- Location of Olive Branch Precinct in Alexander County
- Coordinates: 37°09′36″N 89°22′08″W﻿ / ﻿37.159994°N 89.368963°W
- Country: United States
- State: Illinois
- County: Alexander

Area
- • Total: 21.61 sq mi (56.0 km^{2})
- • Land: 18.37 sq mi (47.6 km^{2})
- • Water: 3.24 sq mi (8.4 km^{2})
- Elevation: 331 ft (101 m)

Population (2020)
- • Total: 647
- • Density: 35.2/sq mi (13.6/km^{2})
- GNIS feature ID: 1928583
- FIPS code: 17-003-92304

= Olive Branch Precinct, Illinois =

Olive Branch Precinct is located in Alexander County, Illinois, United States. As of the 2020 census, its population was 647.

== Geography ==
According to the 2021 census gazetteer files, Olive Branch Precinct has a total area of 21.61 sqmi, of which 18.37 sqmi (or 85.03%) is land and 3.24 sqmi (or 14.97%) is water.

=== Unincorporated communities ===

- Clank
- Olive Branch (mostly)

== Demographics ==
As of the 2020 census there were 647 people, 212 households, and 161 families residing in the precinct. The population density was 29.94 PD/sqmi. There were 329 housing units at an average density of 15.23 /sqmi. The racial makeup of the precinct was 91.04% White, 0.15% African American, 0.46% Native American, 0.00% Asian, 0.00% Pacific Islander, 0.31% from other races, and 8.04% from two or more races. Hispanic or Latino of any race were 0.93% of the population.

There were 212 households, out of which 28.30% had children under the age of 18 living with them, 59.43% were married couples living together, 10.38% had a female householder with no spouse present, and 24.06% were non-families. 23.10% of all households were made up of individuals, and 20.80% had someone living alone who was 65 years of age or older. The average household size was 2.85 and the average family size was 3.42.

The precinct's age distribution consisted of 25.1% under the age of 18, 4.3% from 18 to 24, 19.8% from 25 to 44, 32% from 45 to 64, and 18.8% who were 65 years of age or older. The median age was 45.2 years. For every 100 females, there were 75.9 males. For every 100 females age 18 and over, there were 71.6 males.

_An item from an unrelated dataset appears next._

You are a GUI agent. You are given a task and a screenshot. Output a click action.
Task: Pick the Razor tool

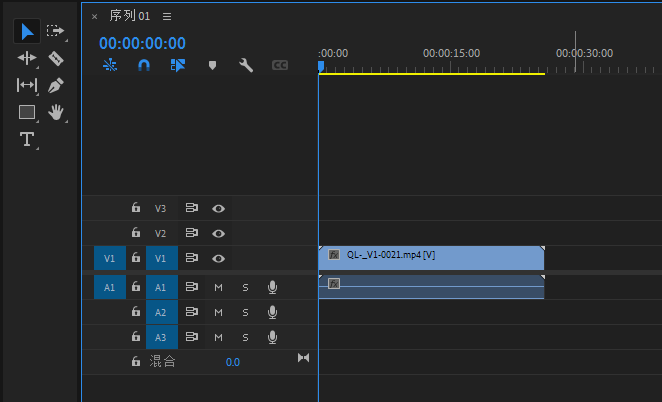(x=56, y=58)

The median income for a household in the precinct was $46,786, and the median income for a family was $47,411. Males had a median income of $31,929 versus $39,583 for females. The per capita income for the precinct was $18,649. About 19.3% of families and 24.0% of the population were below the poverty line, including 32.2% of those under age 18 and 17.5% of those age 65 or over.